• Problem to solve:
Every line in the records below that holds "next" must be identified and copied.

• Extracted information:
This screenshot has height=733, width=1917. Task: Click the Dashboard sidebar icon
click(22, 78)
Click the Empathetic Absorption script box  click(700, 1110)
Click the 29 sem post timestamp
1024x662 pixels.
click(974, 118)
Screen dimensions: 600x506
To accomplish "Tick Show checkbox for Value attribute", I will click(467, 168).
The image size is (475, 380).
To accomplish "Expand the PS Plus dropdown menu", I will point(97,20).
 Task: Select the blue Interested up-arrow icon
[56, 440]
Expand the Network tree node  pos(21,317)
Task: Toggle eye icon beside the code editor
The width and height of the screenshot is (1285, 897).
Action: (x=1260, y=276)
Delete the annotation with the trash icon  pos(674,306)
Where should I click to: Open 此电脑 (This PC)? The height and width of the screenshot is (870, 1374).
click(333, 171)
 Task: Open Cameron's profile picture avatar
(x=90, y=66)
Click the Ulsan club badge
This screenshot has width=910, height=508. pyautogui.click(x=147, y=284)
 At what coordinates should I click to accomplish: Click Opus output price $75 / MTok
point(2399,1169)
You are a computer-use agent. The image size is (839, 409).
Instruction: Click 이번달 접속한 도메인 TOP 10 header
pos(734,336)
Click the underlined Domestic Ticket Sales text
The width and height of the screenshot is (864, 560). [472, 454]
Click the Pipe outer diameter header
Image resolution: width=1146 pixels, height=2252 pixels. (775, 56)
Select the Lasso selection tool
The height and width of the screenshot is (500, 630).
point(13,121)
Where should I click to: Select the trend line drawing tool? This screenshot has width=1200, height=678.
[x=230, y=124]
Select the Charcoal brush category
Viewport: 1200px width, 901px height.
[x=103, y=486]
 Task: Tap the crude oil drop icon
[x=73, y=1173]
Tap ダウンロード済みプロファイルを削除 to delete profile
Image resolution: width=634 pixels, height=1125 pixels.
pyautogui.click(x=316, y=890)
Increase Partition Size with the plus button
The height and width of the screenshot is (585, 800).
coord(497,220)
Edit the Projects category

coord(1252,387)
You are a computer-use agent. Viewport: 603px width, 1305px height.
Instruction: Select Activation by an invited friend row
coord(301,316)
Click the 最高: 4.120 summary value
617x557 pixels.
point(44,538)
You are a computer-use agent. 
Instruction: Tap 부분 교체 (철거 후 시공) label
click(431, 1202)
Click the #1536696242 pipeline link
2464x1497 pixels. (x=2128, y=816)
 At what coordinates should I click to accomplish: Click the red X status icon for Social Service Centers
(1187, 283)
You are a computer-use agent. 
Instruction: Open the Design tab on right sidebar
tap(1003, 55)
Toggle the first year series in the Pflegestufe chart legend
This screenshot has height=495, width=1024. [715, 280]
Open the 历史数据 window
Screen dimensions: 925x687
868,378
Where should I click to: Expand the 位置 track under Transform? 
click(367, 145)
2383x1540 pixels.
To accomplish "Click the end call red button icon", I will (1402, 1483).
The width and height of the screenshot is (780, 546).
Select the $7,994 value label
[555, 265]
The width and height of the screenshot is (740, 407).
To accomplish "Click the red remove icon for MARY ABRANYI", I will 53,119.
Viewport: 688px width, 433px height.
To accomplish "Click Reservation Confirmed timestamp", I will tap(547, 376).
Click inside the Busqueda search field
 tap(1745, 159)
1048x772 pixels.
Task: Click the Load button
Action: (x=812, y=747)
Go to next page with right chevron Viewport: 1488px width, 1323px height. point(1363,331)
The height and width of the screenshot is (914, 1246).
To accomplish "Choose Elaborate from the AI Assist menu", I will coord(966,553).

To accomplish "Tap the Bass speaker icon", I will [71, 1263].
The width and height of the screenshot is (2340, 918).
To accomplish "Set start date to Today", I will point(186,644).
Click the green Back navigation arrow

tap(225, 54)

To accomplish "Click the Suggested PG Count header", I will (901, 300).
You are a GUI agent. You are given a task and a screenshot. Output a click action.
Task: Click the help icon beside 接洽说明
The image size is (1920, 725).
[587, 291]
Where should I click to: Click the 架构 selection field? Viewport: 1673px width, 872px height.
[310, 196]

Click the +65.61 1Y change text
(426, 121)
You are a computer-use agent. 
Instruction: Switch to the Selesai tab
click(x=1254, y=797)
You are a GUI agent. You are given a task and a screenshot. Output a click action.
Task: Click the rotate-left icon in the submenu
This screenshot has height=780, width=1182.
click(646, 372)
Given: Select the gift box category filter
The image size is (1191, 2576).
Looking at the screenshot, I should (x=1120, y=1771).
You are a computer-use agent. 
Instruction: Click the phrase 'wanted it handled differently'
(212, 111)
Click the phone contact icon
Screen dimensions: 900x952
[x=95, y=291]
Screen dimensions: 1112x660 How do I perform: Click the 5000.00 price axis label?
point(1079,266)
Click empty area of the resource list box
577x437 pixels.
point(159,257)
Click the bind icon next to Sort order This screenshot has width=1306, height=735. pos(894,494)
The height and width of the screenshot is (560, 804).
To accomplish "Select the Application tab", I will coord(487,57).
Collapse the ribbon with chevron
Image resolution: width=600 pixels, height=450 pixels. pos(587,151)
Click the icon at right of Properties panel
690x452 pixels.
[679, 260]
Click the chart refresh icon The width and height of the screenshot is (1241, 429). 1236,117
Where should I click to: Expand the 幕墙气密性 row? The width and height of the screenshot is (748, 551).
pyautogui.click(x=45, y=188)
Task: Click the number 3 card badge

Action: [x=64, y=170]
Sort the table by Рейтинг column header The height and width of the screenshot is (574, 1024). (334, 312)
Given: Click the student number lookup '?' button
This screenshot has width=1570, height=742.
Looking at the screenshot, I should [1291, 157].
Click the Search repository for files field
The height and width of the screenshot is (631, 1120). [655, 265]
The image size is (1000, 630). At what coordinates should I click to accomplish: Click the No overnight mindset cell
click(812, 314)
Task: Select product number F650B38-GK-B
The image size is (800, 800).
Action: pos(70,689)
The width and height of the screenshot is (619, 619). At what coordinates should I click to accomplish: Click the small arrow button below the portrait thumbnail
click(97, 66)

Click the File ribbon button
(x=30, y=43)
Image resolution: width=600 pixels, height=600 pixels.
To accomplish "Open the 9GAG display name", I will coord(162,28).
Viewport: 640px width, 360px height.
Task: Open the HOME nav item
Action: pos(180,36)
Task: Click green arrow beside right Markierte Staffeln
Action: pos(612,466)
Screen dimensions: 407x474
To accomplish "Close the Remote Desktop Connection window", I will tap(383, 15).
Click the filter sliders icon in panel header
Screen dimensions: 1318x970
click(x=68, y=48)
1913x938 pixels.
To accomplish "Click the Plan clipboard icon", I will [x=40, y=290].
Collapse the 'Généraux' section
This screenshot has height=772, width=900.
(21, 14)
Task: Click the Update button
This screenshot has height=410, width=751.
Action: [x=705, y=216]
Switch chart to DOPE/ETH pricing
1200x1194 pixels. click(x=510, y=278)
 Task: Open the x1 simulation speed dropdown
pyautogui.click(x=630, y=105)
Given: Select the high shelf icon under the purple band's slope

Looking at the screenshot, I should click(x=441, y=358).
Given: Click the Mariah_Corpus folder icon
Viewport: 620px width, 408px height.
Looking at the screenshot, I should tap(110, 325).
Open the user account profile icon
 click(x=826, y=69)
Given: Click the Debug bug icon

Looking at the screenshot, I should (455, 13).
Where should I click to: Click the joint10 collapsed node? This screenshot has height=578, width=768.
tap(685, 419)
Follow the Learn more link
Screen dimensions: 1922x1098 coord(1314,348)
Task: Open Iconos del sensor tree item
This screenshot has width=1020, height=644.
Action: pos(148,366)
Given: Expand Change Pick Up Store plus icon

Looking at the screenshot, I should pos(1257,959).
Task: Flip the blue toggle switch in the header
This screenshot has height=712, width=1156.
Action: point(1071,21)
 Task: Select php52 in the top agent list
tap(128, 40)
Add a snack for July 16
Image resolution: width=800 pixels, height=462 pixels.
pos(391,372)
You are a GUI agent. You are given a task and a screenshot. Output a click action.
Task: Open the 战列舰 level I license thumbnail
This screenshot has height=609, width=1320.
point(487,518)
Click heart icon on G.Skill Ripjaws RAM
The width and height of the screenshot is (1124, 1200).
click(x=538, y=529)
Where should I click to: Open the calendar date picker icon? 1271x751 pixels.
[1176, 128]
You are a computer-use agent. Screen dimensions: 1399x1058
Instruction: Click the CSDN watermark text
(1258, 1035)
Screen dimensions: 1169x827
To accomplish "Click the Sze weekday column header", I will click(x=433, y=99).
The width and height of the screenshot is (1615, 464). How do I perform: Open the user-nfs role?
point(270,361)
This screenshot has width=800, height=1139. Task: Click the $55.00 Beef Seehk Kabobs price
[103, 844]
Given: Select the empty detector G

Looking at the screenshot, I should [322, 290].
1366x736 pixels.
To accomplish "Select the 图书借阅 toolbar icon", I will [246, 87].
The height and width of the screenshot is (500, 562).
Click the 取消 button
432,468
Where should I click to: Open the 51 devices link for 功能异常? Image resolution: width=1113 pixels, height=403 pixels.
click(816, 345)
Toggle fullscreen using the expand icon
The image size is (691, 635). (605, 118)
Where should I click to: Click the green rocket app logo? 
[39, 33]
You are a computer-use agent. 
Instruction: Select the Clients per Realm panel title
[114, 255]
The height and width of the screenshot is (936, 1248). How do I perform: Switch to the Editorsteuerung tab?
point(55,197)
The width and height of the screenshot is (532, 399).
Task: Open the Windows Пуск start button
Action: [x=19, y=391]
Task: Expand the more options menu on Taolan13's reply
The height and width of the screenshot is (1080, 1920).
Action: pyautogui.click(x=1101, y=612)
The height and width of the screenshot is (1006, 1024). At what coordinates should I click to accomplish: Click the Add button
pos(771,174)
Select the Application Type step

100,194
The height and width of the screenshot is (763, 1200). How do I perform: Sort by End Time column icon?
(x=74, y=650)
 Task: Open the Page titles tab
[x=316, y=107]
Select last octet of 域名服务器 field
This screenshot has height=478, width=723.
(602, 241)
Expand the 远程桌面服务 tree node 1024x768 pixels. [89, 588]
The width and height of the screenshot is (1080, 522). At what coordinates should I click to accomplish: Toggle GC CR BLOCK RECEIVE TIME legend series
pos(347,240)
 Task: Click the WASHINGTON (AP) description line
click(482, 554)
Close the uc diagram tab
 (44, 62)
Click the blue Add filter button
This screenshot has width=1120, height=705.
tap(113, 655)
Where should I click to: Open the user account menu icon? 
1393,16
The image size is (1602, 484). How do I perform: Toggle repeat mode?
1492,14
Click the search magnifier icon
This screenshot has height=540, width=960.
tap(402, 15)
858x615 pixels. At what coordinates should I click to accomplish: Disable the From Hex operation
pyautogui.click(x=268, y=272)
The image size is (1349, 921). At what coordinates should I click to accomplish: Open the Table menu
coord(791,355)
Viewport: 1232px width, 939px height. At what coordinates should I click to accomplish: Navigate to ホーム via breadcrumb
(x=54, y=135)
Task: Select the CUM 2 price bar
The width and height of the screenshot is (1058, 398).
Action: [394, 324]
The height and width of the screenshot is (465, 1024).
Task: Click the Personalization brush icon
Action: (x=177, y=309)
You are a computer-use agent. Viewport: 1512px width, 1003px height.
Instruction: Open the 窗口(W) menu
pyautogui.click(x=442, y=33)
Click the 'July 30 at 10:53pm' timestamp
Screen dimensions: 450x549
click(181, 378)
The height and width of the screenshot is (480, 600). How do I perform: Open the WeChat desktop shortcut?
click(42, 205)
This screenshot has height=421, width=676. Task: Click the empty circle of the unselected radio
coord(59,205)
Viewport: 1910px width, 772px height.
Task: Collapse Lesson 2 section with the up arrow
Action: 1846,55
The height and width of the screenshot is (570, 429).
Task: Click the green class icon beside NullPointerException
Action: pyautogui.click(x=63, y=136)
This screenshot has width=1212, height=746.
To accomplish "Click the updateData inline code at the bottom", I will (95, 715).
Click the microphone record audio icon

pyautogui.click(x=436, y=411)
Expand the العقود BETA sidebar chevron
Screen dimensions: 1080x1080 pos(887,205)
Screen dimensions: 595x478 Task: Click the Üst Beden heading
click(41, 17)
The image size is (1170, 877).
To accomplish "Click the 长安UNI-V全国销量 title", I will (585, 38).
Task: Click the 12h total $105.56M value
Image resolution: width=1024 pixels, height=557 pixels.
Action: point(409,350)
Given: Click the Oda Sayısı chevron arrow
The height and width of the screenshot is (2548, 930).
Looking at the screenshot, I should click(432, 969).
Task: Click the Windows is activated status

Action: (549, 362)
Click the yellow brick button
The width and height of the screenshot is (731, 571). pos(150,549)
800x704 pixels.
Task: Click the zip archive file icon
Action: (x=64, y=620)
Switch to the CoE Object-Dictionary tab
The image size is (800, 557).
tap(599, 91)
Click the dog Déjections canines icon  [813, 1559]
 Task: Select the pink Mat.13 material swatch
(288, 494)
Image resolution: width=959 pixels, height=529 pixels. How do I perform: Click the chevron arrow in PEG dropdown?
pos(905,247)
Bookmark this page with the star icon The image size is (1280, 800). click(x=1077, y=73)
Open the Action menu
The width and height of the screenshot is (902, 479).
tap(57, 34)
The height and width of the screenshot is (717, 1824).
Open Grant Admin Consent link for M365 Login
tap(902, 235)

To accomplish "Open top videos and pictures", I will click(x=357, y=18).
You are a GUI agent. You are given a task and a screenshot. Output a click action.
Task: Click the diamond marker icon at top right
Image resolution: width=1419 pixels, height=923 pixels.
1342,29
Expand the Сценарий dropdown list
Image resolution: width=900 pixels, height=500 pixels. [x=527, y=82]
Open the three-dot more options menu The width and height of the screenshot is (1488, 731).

• Written response:
Go to next page with right chevron Viewport: 1488px width, 1323px height. point(1363,331)
Click the bind icon next to Sort order This screenshot has width=1306, height=735. pos(894,494)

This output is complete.